Thai night Posted on February 16, 2018

A simple vase

Orchids, especially the white Phalaenopsis that supermarkets sell for next to nothing, have become such a decorator’s cliché that no one cares whether they are real or fake. I admit we have one against a mirror beside the bath that I hardly notice. Once a year or so I give the whole thing a bath; it comes out one shade whiter. Oddly enough, when I do focus on it I think it’s extremely elegant.

But this is Orchid time at Kew. Every year in February the Princess of Wales Conservatory becomes an exotic jewel-house. The Director of the gardens hosts an evening party for gardening’s Great and Good (and Trad sneaks in). You turn out into a cold and rainy night, walk the lighted path from Kew Green to the conservatory, and find yourself in (this year) a Tribute to Thailand.

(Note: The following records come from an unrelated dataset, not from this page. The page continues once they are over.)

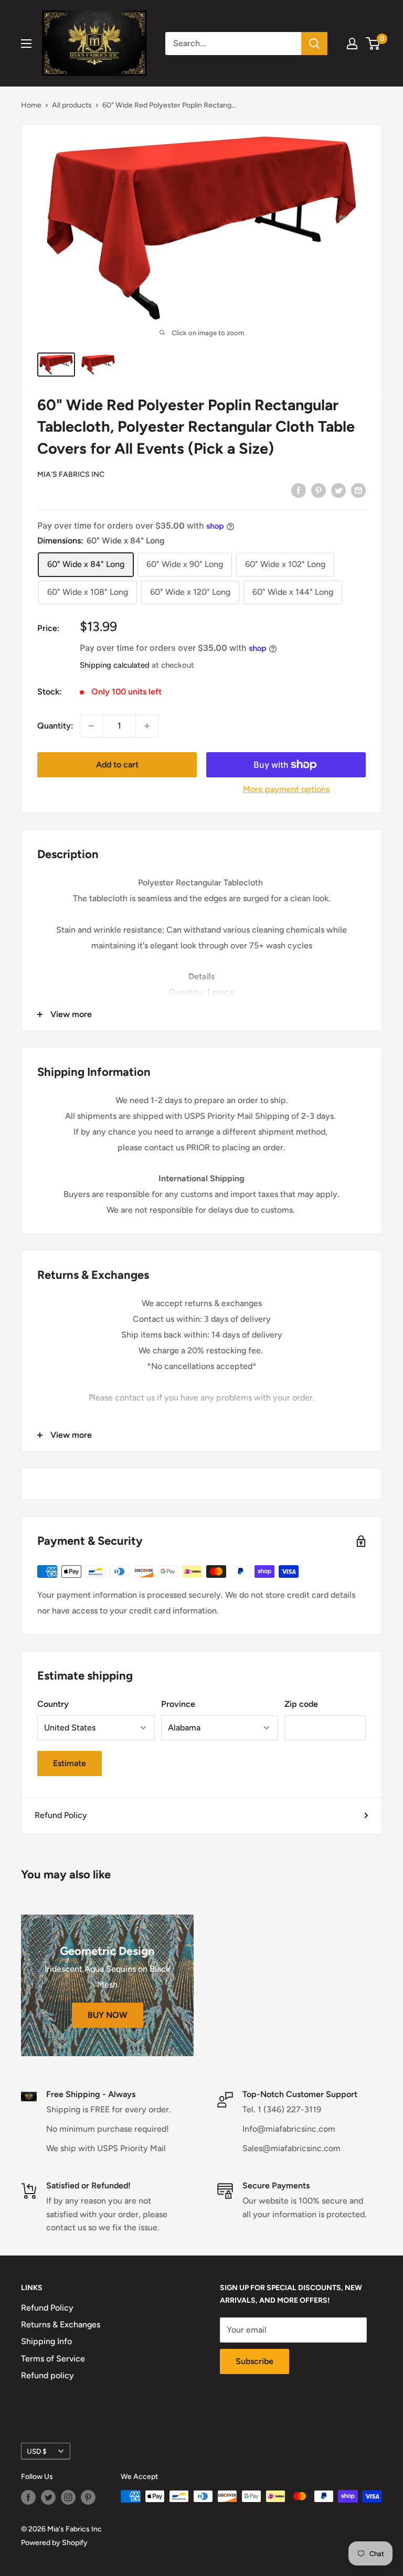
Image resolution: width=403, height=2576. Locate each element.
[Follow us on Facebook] (28, 2497)
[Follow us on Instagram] (68, 2497)
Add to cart (117, 764)
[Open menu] (26, 43)
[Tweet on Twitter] (338, 490)
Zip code (301, 1704)
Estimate (69, 1763)
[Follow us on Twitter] (48, 2497)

There are apparently 1,100 species of orchid native to what was once called Siam. Kew didn’t say how many of them were on display; I suspect not a vast range; artistry, rather than botany, is the main point – in floral arches, tall pillars woven with cascading blooms, classic vases, a model royal palace in a moat, a flower boat, a golden gong and a wonderfully evocative rice paddy where miniature orchids among the rice plants presumably represented weeds, and a stuffed water buffalo stood looking patient but puzzled, with a basket of orchids on his back.

Kew, the director told us, has a very busy year ahead. The opening of the Temperate House after its costly 4-year restoration is the great event in May. It is an awesome sight already as its wraps gradually come off.

Next comes the pagoda, its scores of golden dragons, unseen since the 18th century, back in place the summer and the staircase opened to the top. Can you see Windsor Castle from up there? Later comes a new children’s garden near the Brentford Gate. And of course the Great Borders, in their third season, will vaut le voyage.